An example of this type of problem would be rules governing infection control in the hospital. A hospital needs rules on the isolation of patients with certain infectious diseases and how their nursing care is administered. A physician who does not want an infected patient isolated would create a threat to other patients in the hospital. In many hospitals, the job of enforcing infection control policies is handled by an infection control nurse under nursing system protocols. This is an effective mechanism for handling the problem. However, if the physician writes orders that are contrary to the protocol, the nurses will have to invoke procedures for reviewing physician orders. In this case, the burden is on the hospital (through the medical staff) to justify the challenge to the physician's order. If, however, the infection control protocol are part of the medical section rules or bylaws, the burden of justifying a deviation from the infection control protocol will be on the physician.

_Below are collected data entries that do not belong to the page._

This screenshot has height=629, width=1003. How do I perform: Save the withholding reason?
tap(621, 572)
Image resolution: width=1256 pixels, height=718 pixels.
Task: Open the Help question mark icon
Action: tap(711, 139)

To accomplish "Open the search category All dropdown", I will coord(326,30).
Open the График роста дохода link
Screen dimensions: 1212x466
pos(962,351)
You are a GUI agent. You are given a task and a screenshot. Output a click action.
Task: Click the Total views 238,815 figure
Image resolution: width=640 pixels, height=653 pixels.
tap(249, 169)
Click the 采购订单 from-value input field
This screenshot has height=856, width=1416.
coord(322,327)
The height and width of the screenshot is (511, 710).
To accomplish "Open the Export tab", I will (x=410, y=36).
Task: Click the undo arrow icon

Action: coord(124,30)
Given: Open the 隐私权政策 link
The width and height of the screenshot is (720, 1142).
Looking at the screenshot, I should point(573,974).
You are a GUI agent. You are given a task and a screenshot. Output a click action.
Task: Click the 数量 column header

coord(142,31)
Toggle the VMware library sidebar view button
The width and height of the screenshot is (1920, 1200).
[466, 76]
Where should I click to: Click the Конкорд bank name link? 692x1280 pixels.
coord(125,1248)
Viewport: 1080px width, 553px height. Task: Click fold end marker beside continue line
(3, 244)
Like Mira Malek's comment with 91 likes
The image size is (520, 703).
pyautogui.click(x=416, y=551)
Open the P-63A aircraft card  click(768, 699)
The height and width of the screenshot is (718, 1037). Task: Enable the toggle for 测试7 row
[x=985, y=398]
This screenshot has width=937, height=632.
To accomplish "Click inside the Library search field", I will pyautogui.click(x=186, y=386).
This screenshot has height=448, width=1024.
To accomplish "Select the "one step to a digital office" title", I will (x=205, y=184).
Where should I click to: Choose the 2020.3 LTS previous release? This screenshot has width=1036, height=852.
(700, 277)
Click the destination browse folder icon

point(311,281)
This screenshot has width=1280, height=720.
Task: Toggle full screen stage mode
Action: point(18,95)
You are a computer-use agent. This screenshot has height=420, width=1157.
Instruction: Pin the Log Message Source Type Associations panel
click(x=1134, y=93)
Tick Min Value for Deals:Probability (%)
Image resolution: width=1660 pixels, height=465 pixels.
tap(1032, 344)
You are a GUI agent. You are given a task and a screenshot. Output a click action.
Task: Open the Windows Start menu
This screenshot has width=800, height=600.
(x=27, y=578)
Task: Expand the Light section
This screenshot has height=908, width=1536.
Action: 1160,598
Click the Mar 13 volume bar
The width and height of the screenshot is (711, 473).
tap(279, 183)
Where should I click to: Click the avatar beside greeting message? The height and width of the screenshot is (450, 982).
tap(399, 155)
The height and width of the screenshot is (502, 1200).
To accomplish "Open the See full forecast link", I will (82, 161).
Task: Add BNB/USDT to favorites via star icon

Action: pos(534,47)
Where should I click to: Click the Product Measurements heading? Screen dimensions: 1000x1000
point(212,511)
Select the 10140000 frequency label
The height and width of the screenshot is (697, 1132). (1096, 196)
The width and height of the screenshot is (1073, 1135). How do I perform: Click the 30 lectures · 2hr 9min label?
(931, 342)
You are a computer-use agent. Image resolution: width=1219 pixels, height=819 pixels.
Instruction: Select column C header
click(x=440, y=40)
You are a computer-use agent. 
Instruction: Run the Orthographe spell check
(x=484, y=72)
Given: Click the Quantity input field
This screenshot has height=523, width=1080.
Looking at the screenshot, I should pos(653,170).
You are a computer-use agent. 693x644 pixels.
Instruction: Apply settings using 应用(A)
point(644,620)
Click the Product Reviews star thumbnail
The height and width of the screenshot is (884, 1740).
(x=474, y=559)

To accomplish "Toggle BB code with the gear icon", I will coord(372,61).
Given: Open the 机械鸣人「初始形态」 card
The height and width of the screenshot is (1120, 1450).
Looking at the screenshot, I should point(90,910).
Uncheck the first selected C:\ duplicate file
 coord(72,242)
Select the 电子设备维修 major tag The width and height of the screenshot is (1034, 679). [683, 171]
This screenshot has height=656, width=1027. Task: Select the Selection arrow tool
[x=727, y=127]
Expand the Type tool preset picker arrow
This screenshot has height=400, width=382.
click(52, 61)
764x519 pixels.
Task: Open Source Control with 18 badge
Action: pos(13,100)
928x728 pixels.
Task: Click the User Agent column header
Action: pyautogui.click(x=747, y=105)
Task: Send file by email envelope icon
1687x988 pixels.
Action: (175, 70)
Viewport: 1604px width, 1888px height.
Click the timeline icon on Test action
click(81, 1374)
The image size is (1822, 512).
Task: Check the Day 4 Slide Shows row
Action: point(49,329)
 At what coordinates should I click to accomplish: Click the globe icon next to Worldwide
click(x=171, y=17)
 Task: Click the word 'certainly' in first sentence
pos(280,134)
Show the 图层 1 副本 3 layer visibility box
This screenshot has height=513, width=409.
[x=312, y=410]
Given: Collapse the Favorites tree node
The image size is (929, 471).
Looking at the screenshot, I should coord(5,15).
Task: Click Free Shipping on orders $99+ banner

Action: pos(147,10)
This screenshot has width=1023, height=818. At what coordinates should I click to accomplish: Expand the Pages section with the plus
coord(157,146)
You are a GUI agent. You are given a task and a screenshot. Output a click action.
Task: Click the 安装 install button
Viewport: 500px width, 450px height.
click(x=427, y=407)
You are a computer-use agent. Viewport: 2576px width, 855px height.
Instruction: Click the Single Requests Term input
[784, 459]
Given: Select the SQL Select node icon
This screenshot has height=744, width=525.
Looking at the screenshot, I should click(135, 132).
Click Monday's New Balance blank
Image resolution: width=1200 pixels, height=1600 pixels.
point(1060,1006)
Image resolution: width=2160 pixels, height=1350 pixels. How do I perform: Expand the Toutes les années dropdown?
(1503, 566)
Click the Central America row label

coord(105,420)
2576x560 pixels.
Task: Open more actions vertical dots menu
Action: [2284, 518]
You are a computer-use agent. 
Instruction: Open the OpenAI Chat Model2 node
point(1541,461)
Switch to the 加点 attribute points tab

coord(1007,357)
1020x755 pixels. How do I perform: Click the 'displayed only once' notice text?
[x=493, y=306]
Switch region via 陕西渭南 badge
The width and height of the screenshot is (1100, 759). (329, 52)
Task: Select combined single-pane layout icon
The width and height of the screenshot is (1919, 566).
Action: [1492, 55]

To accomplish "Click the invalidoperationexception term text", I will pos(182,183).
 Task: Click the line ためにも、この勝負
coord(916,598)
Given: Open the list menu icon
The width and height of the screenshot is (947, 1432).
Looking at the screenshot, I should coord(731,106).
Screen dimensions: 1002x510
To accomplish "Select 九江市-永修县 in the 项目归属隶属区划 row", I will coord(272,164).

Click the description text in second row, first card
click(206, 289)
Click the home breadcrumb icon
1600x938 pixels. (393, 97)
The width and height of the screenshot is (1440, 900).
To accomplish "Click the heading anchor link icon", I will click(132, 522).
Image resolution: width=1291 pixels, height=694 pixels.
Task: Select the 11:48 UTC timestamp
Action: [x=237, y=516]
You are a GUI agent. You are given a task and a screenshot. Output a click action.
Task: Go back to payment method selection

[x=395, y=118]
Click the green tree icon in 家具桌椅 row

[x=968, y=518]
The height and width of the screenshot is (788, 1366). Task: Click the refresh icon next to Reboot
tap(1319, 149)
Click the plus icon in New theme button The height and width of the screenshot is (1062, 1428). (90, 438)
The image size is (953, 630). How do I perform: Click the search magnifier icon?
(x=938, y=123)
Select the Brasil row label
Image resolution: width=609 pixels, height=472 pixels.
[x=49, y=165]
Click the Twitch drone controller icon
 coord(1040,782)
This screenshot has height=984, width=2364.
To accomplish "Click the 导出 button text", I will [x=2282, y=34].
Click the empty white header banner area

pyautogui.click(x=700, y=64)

The shift in the burden of justifying a deviation from established routine derives from the genesis of the two different sets of rules. The nursing protocols that deal with duties such as feeding patients and changing linens are developed by the nursing supervisors, hospital administrators, and, in some cases, medical staff committees. These protocols tend to be totally internal documents. The nursing supervisors and the nursing staff must be familiar with them, but few members of the medical staff will ever see them. In contrast, if the nursing protocols involving medical decisions are incorporated in the medical staff bylaws or medical section rules, they are assumed to be approved by the entire section or medical staff. The bylaws are distributed to all physicians on the staff, and the section rules are distributed to all physicians on the staff, and the section rules are distributed to all members of the specialty section. The medical staff is charged with knowledge of the bylaws and appropriate section rules. Adherence to the bylaws and rules cannot be inflexibly applied in all cases, but the physician is charged with justifying any deviation from them. If the deviation results in a negligent injury, the physician will be liable. The hospital will be liable only if, as discussed later, it breached its duty to supervise the physician.